かつて、選挙の神様と言われた故田中角栄は、新人の議員に対してこういったという。「辻立ち説法、1000回やりなさい」といったとか。雨の日も風の日も、日照りの日も・・・・。
これをなんと真っ正直にやっていた議員が野田代表だ。当選は1993年だから、角栄が亡くなった年だ。
なんとなくだが、ミニ角栄に見てこないでもない。ただ、あの強烈なキャラクターではないが・・・。
角栄の場合は、小学校卒で大学にもいっていない。まさに実学というか、実践して身につけてきた経験と学識でのし上がってきた。
映画「スラムドック・ミリオネア」でみた主人公のようなタイプだ。なにせ、主人公も最後の問題で疑われたのだから。角栄も結局のところ学識が無いのになぜというのが、国会内にあったことは事実だし、実弾(お金)がとんだこともある。だが、それしかエリート官僚や自分を見下す連中を手元に置くことは不可能だったわけだし。
これは、角栄にとっては仕方のないことだったと思う。角栄が当選した時は、大半が大卒者だった。角栄にとって恵まれていたのは人材とお金だった。

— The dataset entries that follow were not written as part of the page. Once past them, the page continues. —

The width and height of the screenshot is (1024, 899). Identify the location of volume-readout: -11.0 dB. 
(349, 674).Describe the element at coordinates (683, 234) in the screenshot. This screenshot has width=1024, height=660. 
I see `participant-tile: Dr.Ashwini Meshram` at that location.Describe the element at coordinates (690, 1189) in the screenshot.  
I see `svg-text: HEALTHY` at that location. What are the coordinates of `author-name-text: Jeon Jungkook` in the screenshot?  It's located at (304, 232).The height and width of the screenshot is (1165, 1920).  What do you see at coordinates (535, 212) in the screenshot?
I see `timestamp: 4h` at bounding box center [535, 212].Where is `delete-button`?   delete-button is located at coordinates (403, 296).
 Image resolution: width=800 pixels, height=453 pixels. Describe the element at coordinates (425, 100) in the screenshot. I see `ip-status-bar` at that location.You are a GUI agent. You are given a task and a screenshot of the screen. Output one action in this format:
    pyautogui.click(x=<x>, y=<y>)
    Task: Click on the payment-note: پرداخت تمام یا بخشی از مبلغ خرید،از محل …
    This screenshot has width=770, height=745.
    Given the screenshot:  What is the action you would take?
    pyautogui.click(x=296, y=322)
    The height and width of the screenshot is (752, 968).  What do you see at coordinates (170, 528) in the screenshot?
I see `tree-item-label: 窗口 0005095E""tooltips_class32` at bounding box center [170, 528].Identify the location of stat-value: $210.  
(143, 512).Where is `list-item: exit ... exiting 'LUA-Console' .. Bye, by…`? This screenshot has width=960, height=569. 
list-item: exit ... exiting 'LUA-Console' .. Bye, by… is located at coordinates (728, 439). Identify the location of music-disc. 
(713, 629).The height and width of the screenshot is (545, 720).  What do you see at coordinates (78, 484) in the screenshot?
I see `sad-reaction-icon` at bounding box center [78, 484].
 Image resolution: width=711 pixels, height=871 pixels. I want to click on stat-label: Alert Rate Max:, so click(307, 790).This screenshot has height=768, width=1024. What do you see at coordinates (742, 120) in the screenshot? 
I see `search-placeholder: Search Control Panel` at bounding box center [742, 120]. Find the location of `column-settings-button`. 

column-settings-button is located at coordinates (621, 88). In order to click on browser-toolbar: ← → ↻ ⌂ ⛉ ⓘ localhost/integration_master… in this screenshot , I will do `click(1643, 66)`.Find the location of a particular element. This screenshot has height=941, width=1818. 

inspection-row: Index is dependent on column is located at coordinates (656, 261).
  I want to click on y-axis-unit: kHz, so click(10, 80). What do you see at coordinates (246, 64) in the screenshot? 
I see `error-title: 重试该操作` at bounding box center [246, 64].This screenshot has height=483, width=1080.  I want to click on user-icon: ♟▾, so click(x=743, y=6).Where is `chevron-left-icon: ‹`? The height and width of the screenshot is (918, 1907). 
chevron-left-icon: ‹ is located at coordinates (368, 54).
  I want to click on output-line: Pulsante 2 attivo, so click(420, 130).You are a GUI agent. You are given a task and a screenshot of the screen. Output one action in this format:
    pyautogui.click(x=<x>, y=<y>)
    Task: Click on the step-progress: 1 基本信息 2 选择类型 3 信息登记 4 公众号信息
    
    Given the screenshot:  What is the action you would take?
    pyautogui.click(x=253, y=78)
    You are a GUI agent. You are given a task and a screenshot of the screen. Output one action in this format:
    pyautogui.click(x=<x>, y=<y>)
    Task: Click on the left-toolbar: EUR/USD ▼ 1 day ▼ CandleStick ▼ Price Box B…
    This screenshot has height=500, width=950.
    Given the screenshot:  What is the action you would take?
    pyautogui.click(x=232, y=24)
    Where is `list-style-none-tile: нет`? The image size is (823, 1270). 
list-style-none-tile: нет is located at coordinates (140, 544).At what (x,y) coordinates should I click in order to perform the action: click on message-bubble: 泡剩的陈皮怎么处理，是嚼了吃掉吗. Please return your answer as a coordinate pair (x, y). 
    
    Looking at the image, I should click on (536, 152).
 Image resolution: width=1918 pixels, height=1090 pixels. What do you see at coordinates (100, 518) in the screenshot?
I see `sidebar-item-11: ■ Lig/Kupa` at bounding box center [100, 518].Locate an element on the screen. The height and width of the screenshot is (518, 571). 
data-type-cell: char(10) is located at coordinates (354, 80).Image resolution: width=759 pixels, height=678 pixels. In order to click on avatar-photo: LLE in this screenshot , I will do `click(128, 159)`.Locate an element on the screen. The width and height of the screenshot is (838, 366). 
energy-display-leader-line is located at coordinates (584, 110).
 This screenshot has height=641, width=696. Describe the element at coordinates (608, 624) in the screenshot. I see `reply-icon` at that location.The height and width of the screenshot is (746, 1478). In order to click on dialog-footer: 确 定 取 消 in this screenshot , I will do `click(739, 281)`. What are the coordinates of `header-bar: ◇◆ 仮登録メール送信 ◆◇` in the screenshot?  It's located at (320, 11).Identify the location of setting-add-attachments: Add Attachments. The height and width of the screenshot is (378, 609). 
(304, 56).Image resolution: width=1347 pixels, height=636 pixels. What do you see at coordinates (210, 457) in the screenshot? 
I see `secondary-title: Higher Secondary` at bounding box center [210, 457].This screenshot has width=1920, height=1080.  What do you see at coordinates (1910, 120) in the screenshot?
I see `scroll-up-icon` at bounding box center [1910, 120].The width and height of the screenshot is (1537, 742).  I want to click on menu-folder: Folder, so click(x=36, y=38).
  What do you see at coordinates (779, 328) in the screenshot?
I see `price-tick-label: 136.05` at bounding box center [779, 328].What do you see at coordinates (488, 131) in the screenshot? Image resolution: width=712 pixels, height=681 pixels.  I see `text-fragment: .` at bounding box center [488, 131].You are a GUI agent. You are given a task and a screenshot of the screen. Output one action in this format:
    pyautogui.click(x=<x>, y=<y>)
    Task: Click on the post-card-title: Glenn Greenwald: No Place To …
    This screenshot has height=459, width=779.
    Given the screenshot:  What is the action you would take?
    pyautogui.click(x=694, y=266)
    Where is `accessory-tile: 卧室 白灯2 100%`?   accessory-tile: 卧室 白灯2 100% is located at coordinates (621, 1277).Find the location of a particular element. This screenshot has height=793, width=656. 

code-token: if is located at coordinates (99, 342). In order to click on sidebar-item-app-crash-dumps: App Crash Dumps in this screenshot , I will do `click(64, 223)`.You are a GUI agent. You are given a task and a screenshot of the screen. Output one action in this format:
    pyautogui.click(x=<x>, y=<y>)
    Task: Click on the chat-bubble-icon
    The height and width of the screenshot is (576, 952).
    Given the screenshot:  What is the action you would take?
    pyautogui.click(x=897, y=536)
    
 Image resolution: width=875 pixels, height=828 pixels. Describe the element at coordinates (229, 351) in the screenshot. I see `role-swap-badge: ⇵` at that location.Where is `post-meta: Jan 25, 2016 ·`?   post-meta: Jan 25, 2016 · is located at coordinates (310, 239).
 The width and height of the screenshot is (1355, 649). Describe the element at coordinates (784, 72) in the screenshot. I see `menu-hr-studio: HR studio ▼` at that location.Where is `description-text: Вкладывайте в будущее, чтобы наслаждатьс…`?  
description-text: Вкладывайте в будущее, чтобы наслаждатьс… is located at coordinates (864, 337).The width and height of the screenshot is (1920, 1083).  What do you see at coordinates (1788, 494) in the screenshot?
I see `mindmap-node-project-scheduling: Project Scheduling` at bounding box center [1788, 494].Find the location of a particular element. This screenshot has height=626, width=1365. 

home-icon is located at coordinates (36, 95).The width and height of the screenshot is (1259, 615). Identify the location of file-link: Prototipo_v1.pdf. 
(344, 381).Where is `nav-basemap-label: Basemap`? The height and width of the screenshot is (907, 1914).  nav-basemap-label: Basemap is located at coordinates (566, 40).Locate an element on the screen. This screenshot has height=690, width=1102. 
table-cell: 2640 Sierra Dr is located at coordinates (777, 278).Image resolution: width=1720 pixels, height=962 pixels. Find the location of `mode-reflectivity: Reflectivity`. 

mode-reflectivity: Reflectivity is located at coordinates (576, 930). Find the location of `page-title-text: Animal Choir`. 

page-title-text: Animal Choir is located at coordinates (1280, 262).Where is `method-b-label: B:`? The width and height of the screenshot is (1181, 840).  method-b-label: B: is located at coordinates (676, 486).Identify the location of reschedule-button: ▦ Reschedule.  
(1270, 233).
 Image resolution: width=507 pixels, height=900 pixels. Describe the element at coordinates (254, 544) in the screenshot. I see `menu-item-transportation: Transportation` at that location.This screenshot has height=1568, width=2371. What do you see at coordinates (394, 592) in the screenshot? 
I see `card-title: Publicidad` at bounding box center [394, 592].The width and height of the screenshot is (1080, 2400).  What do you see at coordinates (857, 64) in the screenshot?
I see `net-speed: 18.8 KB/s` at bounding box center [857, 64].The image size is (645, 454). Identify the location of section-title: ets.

そして、その豊富な資金で国会の頂点に上り詰めた。お金は卑しいという風潮があるが、角栄はそれを逆手にとった。
政治家は理想家だが、元手が無い。実は、角栄の国会ないの状況ははなはだ、馬鹿にされたものだった。なにせ、小学校卒の学歴で、理研とのつながりなどそれなりの人脈があったことでなんとか国会議員になったのだから、大卒のエリートからすれば「この小卒のおとこがなんでいるんだ」という陰口があった。
野田首相は、角栄とは違いエリートだ。しかし、エリートでありながら、下からたたきあげられたなにか、底力見たいな雰囲気を漂わせている。
それに国家に対する志向、政策が、どちらかといえば民主党内にあって自民に近い。かといって、小沢型の剛腕にものを言わせたやり方は好まない。
これから組閣に入るが、果たして親小沢、反小沢をまとめることができるのか、というのがある。
しかし、東日本震災でそんなことを言っている場合ではない。時には自民や野党にも頭を下げ、協力を願うことも重要だろう。
だが、それを邪魔をするのが、マスコミだ。とくにワイドショー的テレビだ。彼らを黙らせない限りは先に進まないだろう。
一番、政界の障害物になっているのがテレビマスコミだ。それを自覚していないのもテレビマスコミ。彼らがもっと良識的報道を展開すれば、政治も変わってくるはず。テレビ映り的には「面白くないからカット」というのでは、問題なのではないか?。